### Task statement
Reproduce the lines verbatim, starting with the first line and ending with the line that contains "Click the zero-level", including that line.

[Extracted data lines]

········

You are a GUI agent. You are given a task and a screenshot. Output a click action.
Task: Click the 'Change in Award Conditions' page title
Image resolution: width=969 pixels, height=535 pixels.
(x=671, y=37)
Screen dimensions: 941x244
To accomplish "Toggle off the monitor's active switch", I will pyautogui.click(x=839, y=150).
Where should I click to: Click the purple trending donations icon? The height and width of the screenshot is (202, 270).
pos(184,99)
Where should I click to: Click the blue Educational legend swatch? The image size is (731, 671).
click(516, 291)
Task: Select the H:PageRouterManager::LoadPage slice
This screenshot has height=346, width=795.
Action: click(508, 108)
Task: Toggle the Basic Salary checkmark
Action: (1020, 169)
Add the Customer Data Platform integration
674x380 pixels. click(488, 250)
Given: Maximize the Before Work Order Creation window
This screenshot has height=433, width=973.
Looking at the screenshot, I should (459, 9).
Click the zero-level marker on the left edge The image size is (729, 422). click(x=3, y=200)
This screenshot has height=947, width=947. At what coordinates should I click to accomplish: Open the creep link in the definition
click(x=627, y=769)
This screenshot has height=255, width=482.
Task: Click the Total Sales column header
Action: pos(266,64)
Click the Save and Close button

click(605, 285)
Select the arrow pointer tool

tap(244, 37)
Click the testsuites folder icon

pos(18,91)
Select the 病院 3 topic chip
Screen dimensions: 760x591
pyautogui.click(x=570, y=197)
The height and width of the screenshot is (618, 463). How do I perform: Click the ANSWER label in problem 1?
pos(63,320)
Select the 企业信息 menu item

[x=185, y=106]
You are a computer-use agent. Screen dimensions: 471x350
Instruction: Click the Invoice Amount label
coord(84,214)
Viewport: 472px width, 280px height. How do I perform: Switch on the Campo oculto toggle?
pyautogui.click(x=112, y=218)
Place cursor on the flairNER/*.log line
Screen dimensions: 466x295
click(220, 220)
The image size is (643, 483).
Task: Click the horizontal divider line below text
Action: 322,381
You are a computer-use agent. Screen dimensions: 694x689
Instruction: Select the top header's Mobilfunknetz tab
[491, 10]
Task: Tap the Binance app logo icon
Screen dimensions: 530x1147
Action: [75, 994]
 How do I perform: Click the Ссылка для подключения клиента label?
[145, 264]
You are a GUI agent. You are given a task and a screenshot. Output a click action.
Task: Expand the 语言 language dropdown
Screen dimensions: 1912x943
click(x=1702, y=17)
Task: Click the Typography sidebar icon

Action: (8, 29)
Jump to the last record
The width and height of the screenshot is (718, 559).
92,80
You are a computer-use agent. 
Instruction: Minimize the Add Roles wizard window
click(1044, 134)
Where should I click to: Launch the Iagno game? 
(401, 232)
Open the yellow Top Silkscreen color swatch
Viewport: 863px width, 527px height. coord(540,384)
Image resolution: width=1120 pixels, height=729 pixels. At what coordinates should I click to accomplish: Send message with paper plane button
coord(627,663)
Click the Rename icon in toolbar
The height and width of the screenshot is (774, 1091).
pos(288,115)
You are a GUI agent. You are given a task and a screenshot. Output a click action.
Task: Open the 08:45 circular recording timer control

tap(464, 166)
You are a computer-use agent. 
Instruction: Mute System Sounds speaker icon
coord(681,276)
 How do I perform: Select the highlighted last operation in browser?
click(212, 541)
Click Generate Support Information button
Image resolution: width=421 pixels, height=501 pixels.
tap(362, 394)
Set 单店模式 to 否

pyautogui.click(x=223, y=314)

········

### Exercise solution
You are a GUI agent. You are given a task and a screenshot. Output a click action.
Task: Click the 'Change in Award Conditions' page title
Image resolution: width=969 pixels, height=535 pixels.
(x=671, y=37)
Screen dimensions: 941x244
To accomplish "Toggle off the monitor's active switch", I will pyautogui.click(x=839, y=150).
Where should I click to: Click the purple trending donations icon? The height and width of the screenshot is (202, 270).
pos(184,99)
Where should I click to: Click the blue Educational legend swatch? The image size is (731, 671).
click(516, 291)
Task: Select the H:PageRouterManager::LoadPage slice
This screenshot has height=346, width=795.
Action: click(508, 108)
Task: Toggle the Basic Salary checkmark
Action: (1020, 169)
Add the Customer Data Platform integration
674x380 pixels. click(488, 250)
Given: Maximize the Before Work Order Creation window
This screenshot has height=433, width=973.
Looking at the screenshot, I should (459, 9).
Click the zero-level marker on the left edge The image size is (729, 422). click(x=3, y=200)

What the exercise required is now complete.